FESPA Munich: Pattern Room the only Aust company to exhibit at tradeshow

Pattern Room was the only Australian company to exhibit at FESPA Munich, which took place last week.

Its owners Julia Van Der Sommen and Daniel Watts were at the tradeshow to outline the benefits of using Pattern Room, which puts hundreds of thousands of patterns in digital format at users’ fingertips.

“We launched the business in 2019 and we started our play in the Australian market. But we soon realised that the business extends globally, so decided to launch the business at a small regional trade show in Texas first, then at a slightly bigger show in Atlantic City in New Jersey, which was followed by FESPA Madrid in March 2020 – right when COVID hit,” Watts said.

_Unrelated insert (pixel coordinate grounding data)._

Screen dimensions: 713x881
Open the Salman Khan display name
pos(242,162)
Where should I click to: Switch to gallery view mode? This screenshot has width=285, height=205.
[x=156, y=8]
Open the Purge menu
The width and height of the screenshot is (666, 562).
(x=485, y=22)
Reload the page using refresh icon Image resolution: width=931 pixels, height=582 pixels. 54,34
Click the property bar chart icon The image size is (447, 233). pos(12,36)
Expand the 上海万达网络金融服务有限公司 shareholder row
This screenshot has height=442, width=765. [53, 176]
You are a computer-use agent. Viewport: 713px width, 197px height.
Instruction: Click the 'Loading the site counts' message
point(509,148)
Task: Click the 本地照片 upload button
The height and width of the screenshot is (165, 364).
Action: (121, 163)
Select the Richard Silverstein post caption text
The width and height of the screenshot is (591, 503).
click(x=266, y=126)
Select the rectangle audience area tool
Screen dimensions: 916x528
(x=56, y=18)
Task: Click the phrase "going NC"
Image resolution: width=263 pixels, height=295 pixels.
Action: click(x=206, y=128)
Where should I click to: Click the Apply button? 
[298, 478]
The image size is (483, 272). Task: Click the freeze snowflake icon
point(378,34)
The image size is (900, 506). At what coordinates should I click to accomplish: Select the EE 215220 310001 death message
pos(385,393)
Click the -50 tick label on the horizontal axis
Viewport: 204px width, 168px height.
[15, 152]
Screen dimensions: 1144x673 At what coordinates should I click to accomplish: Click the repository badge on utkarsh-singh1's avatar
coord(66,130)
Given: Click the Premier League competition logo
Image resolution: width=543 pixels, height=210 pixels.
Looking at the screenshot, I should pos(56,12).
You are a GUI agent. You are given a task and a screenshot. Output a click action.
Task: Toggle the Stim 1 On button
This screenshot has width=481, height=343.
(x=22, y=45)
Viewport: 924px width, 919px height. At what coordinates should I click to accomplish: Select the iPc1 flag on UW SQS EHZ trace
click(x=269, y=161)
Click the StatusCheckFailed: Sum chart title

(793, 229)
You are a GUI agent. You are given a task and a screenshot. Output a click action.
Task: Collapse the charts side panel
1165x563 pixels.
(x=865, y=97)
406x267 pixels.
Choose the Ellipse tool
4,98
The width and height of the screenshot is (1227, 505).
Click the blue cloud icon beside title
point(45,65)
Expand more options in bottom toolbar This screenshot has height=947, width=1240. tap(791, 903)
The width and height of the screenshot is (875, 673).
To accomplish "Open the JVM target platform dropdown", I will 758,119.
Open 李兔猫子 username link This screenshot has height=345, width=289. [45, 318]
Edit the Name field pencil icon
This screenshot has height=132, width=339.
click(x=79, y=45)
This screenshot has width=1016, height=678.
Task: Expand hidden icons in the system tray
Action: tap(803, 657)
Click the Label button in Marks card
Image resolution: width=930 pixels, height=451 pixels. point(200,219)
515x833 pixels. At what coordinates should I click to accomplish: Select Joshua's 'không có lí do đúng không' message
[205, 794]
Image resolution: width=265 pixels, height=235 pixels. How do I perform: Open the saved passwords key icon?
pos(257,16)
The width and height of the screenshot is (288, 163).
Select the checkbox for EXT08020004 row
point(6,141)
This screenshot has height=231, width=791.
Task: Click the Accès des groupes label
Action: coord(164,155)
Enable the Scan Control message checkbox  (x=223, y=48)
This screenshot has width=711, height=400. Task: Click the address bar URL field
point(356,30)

“So we made the decision to exhibit at FESPA Munich, given that people see technology as revolutionary at this tradeshow.”

Van Der Sommen added, “We also knew that there were a lot of other players at this event who are great strategic alliances, and that’s one of the benefits of us being at FESPA Munich. It gives their customers more capability than they currently have to expand into new markets such as custom sportswear.”

At the tradeshow, Pattern Room demonstrated the ease in which it has changed one of the last vestiges of manual and inefficient processes in making garments, while allowing custom sportswear and clothing makers to create well fitted clothing.

Pattern Room’s Daniel Watts and Julia Van Der Sommen: innovative product promotion

Pattern Room’s focus is on the core styles, t-shirts, jumpers, jackets, track pants and shorts, leggings, skorts, etc. covering sizing from newborns (0000) to 28 in Women’s and 8XL in Men’s sizing.

Pattern Room has rejected the idea of unisex, believing that is code for “not fitting anyone well”. Instead, the team are focussing on patterns that create beautifully fitting garments that fit kids, women and men with western body shapes.

According to Watts, the main goal for Pattern Room to be at FESPA Munich was to educate the global market about the potential of what the business has to offer and the possibilities that can arise as a result of entering that space of play.

“It’s such a new concept; it’s never been done by anyone before. Pattern making still sees people drawing a piece of paper. That method is a 300 year old process that hasn’t changed in years. What Pattern Room does is throw all of that out the window and bring it into a digital era,” he added.